Lee Sheppard (born 22 August 1974) is an Australian cartoonist and animator. He currently resides in Sydney, Australia and is developing and writing projects for animated film & television.

==Personal==
Sheppard was born in Paddington, New South Wales to Barry Ernest Sheppard and Margaret Crichton-Reid.

==Education==
Sheppard spent 2 years studying Fine Arts at Paddington Art School under tuition by Stephen Wesley Gorton in 1993, then Classical Advanced Animation studies at Enmore Design Centre in 1995, and later on Screenwriting for Children's Animated Television Series at the Australian Film Television Radio School (AFTRS) in 2007.

==Career==
Sheppard's early career began while drawing political comics for Fairfax community newspapers in his late teens. He then worked as an animator on numerous animated children's TV series such as Wicked! Gloria's House and Crocadoo. He was also the comic strip artist for political cartoon, Cactus Island, a strip based on the multi-award-winning radio show "How Green was my Cactus". Sheppard used the pseudonym D. Denko instead of his real name in this comic strip. Cactus Island was syndicated through Auspac Media, which was published in regional newspapers across Australia between 1999 and 2006.

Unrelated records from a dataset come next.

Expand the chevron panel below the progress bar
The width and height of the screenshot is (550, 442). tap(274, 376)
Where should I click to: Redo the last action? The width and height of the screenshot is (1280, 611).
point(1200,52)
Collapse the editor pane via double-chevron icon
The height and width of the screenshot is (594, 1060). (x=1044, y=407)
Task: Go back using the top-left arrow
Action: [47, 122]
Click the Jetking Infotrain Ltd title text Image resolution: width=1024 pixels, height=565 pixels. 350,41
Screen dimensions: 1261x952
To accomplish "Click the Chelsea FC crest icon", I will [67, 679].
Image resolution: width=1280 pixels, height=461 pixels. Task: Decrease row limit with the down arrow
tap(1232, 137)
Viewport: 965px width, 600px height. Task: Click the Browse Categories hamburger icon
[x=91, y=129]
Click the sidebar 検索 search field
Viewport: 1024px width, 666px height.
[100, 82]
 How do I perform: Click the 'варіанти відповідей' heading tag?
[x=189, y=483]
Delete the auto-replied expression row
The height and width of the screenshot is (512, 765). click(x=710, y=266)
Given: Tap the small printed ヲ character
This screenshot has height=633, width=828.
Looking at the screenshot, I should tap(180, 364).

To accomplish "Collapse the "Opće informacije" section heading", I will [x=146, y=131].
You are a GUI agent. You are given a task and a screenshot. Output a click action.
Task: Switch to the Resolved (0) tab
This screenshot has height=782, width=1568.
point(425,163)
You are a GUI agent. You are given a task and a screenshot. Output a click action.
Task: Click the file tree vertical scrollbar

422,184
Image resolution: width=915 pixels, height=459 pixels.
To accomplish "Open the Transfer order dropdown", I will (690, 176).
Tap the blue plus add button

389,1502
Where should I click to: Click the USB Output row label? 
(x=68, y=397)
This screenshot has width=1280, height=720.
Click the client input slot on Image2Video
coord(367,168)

In 1994 he was nominated as a member by Jim Russell (The Potts) to join the Australian Cartoonists' Association (ACA). Lee was on the committee for 5 years, where he has held the positions of Secretary, NSW State Vice President and Deputy President. And in 1998 he was again nominated by Jim Russell to the ranks of the National Cartoonists Society in the United States.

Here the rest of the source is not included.